I’ve mentioned having trouble with balance since going back to work full time with a baby, and have also said I’m trying to get back into a groove. And while part of that does mean simply carving out the time to post with regularity, to comment on the posts I read (because I still read them—it’s something I can do one-handed while nursing), and to engage more fully in this online world, that is only part of it.

I need to find my content groove again, too. So often I have concrete ideas, ideas that won’t go away and keep percolating away until they threaten to bubble over, but then I stop short of executing them.

I want to write about aspects of parenting that are enlightening and humbling, like breastfeeding.

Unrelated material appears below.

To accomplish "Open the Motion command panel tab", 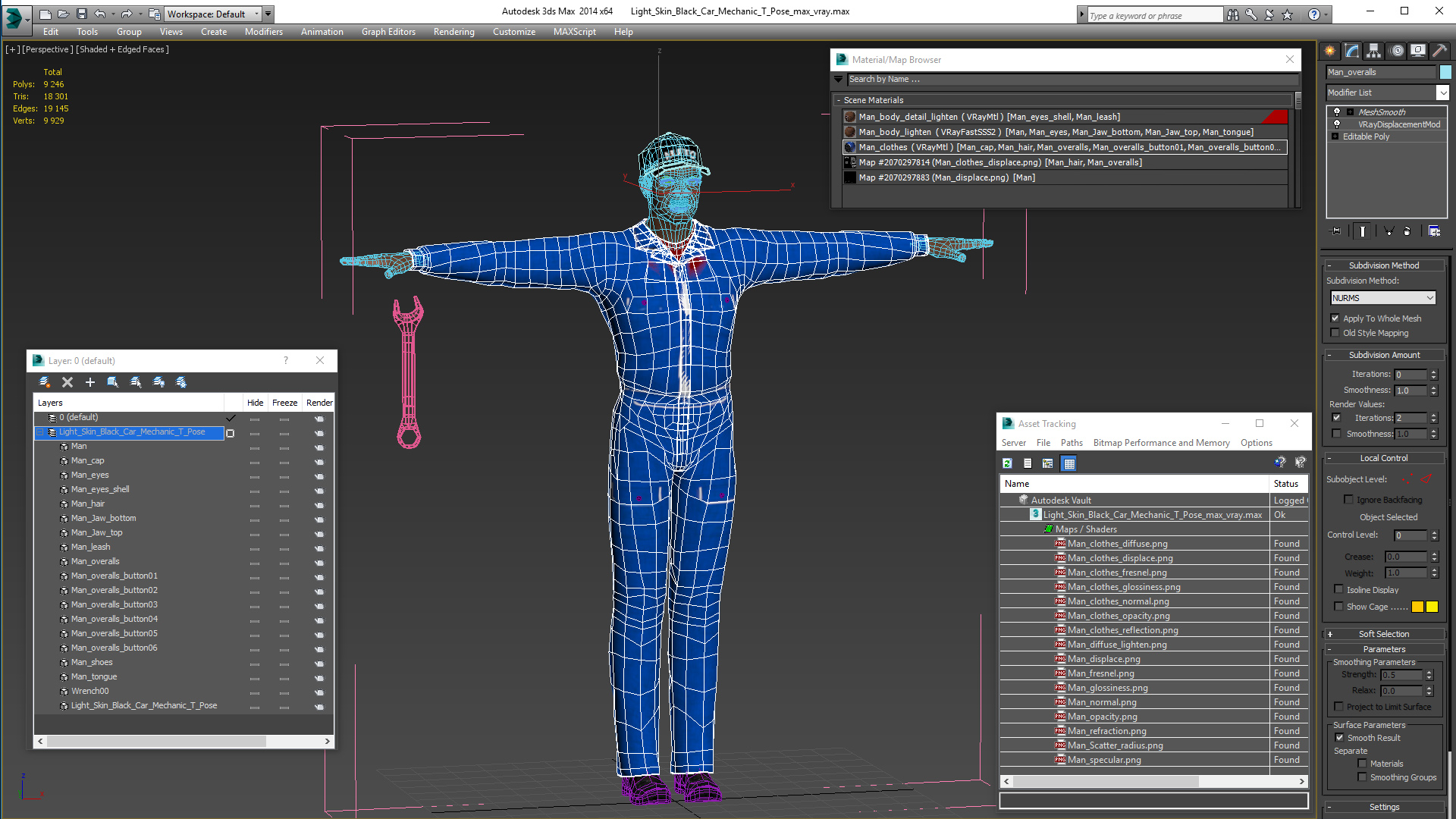I will pyautogui.click(x=1396, y=51).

(But this isn’t a parenting blog, so stick with issues of parenting and chronic illness, like knowing when to fire a pediatrician, says the little voice.

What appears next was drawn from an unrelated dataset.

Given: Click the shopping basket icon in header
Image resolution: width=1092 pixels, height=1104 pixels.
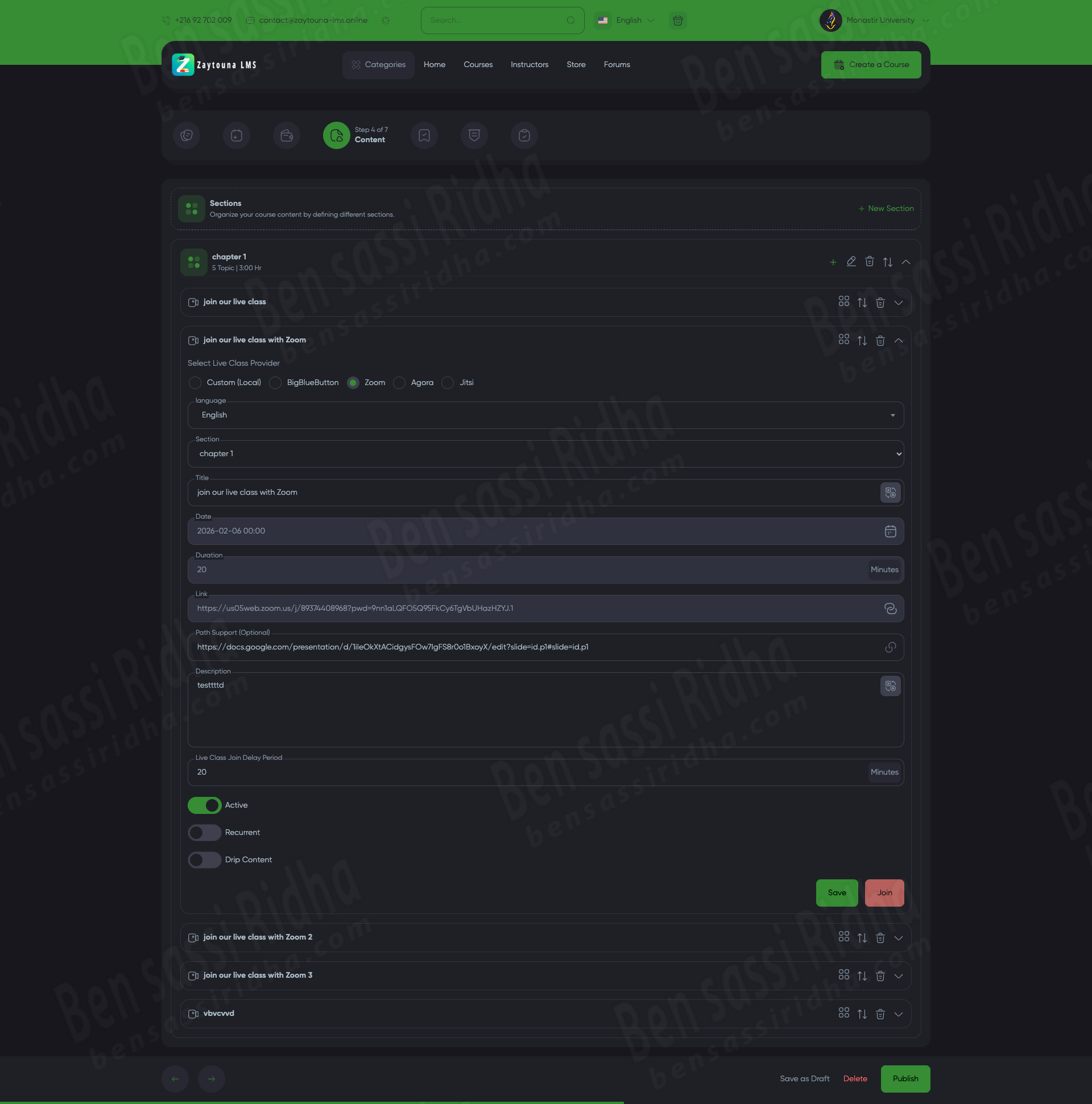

I want to write about being a parent after infertility, since I never expected just how much that journey would inform my worldview and my thoughts on this joyful little girl I get to wake up to every day.

(But think about the people reading this who might still be going through the infertility nightmare, cautions the little voice.

And I do want to write about finding balance, and feeling like I am falling down the rabbit hole of work again, except that while there is a lot of pressure right now with work-related stuff, there is so, so much happiness and fulfillment and joy with my daughter that I am worried I will not strike the appropriate balance, one that shows how much my heart and mind have stretched and changed and re-prioritized in the midst of the same old problem.

(But can do you that in a way that is accessible?, queries the little voice.

And as cognizant as I am of what I set out for this blog to be a few years ago, and trying to stay true to that, I am even more aware of how much of what is really at the core of where I am right now is not necessarily my story to tell.

(Just because you’re a writer doesn’t make all your material fair game, chides the little voice, a point that speaks to me more strongly than ever.

I feel myself pulling inward. I do think there are ways to discuss parenting and still relate it to chronic illness, and I want what I write to reflect the huge shift in my life, but I also want to protect my daughter’s privacy and not put too much out there about her. You won’t see her name here, or details about her health, but perhaps there is more room for a little window into our lives with her.

There have been so many changes in the lives of people close to me over the past several months, and the repercussions of those changes affect me every day. But other people’s illnesses are not my illnesses, and though we are all connected, I am drawn by the urge to protect the vulnerability I see.

And here we are. The days are getting longer. The snow banks are melting a little bit. I survived the bulk of winter without getting too sick or going to the hospital. There is a happy baby chattering away in her crib right now, thrilled to be awake and content to tell secrets to herself for a few minutes. And, I have stories to tell. I just need to get out of my own way.